DEVELOPING - Police say one or more suspects opened fire on Dallas police headquarters early Saturday morning, rammed a police car and fled to a fast food parking lot off Interstate 45 where they are engaged in a standoff with police.

Authorities say at least one suspicious bag left at headquarters has been confirmed to contain an explosive.

Police Chief David Brown said at a news conference that preliminary witness statements suggest there may have been other assailants firing from elevated locations. Brown said there have not been any injuries reported and that headquarters and police substations are currently secure.

Brown said police are in touch with one suspect in a van, which is possibly armored. They are negotiating with at least one suspect, he said.

The Dallas SWAT team has been deployed.

_The Associated Press contributed to this report_

++++++++++++++++++++++++++++++++++++++++++++++++++++++++++++++++

CNN live news just said Dallas Police confirmed a bomb was found near police headquarters. 
An armored van rammed into a police cruiser and a 'running' gun battle is ongoing.
CNN says it started around 2430 hours local time.


----------



## Boss Dog (Feb 8, 2013)

Gunfire targets Dallas police headquarters - CNN.com
There is I-phone video in this link.

(CNN)Attackers opened fire on Dallas police headquarters early Saturday as an armored van charged the building, authorities said.

After the attack, police found suspicious bags near the headquarters. At least one contained explosives, prompting evacuations from areas around the police headquarters.

Authorities believe up to four people may have opened fire from various locations with automatic weapons, including from the van, said Police Chief David Brown.

"There might be up to four suspects," Brown said.

Witnesses told police about the nature of the vehicle and the weapons used.

Windows shattered at police headquarters, but no one has been injured.

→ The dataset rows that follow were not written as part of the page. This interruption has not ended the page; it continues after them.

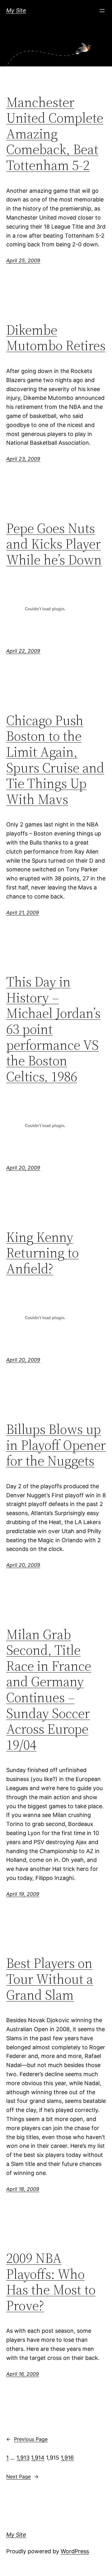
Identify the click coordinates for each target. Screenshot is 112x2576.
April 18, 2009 (22, 2189)
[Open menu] (102, 10)
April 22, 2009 (23, 651)
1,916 (67, 2457)
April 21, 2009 (22, 912)
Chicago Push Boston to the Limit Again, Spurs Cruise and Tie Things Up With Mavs (55, 760)
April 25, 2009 (23, 260)
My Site (16, 10)
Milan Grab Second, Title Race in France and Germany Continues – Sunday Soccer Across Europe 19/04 (48, 1690)
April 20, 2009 (23, 1168)
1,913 (23, 2457)
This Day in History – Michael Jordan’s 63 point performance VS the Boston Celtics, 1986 (53, 1029)
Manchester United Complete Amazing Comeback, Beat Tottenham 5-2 (54, 133)
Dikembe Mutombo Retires (55, 338)
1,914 (37, 2457)
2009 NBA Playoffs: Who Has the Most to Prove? (51, 2281)
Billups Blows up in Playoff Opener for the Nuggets (56, 1445)
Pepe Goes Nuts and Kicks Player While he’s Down (54, 544)
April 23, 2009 (23, 459)
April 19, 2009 (22, 1894)
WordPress (75, 2551)
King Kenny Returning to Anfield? (42, 1253)
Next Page (22, 2476)
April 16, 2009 (22, 2374)
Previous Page (27, 2439)
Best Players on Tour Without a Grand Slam (49, 1979)
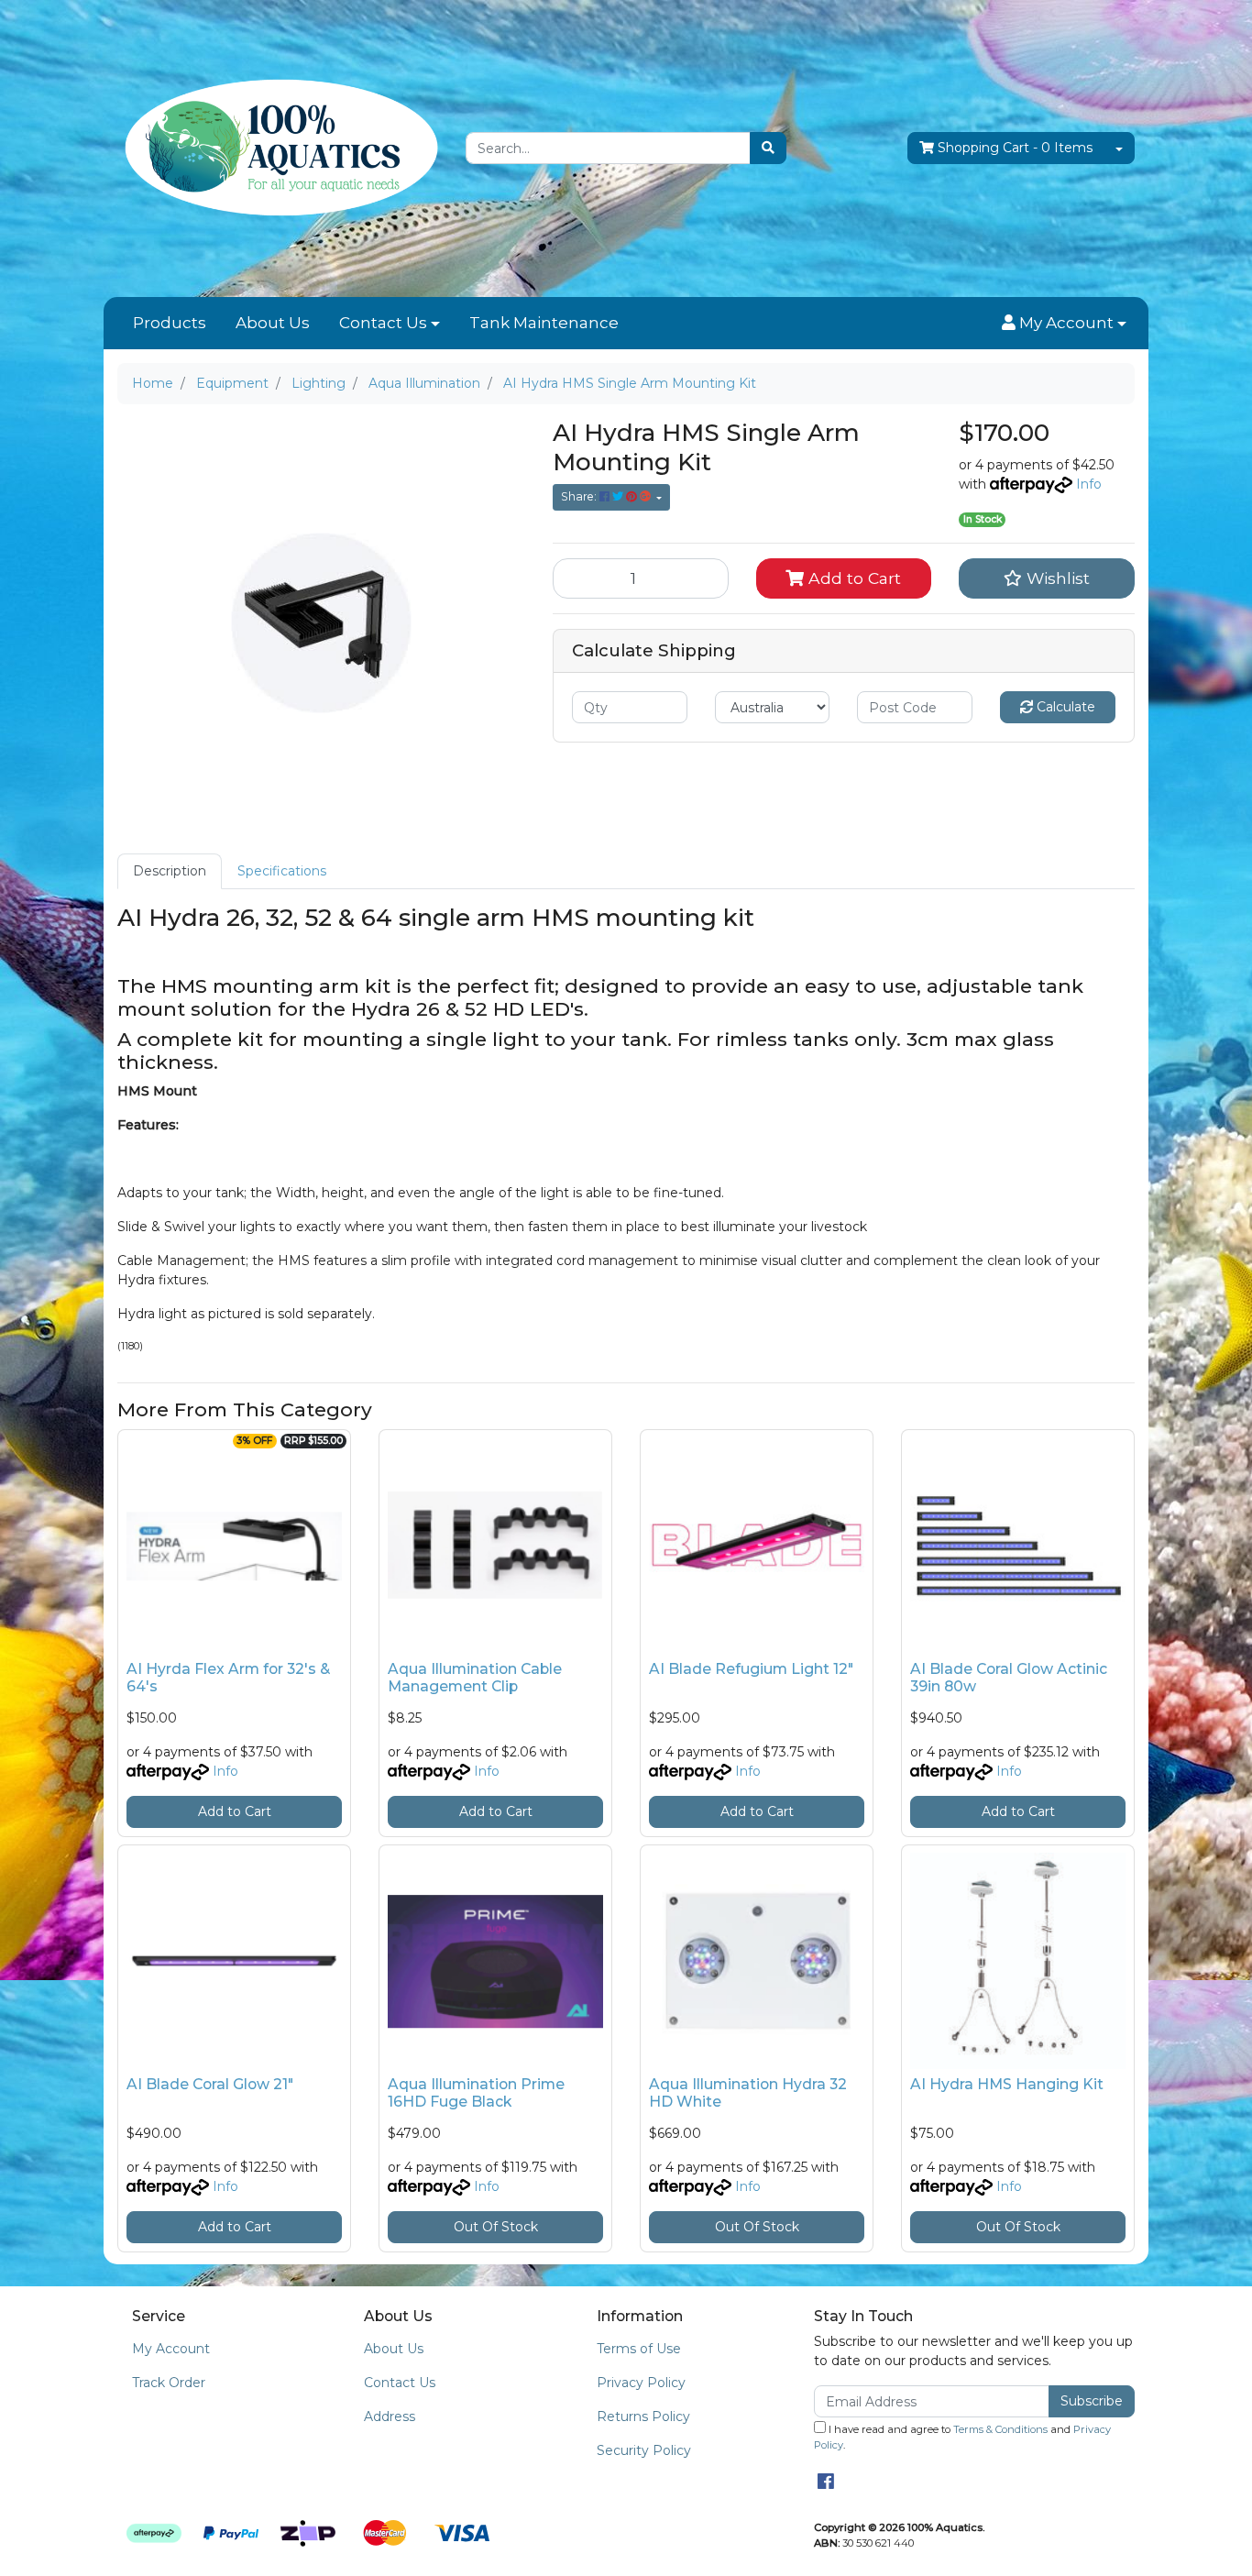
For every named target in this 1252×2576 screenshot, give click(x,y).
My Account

Police gave chase as more suspects jumped into the van. The attackers and officers exchanged gunfire then police cornered the van in a fast food restaurant parking lot near an interstate, Brown said.


----------



## Smitty901 (Nov 16, 2012)

Of course we have to wait and find out all of the story . But if this does not serve as a wake up call to all of us what will.


----------



## Arklatex (May 24, 2014)

Just read the police disabled the van with a .50 cal. I'm very curious about who is responsible for this attack. Guess we will find out after DPD kills them.


----------



## Smitty901 (Nov 16, 2012)

Arklatex said:


> Just read the police disabled the van with a .50 cal. I'm very curious about who is responsible for this attack. Guess we will find out after DPD kills them.


 A 50 will do that.


----------



## Chipper (Dec 22, 2012)

Wonder how this will get twisted and used to take away or restrict the 2nd amendment. Hope you have what you need. I see another panic buy after the first mention of an executive order.


----------



## pheniox17 (Dec 12, 2013)

Arklatex said:


> Just read the police disabled the van with a .50 cal. I'm very curious about who is responsible for this attack. Guess we will find out after DPD kills them.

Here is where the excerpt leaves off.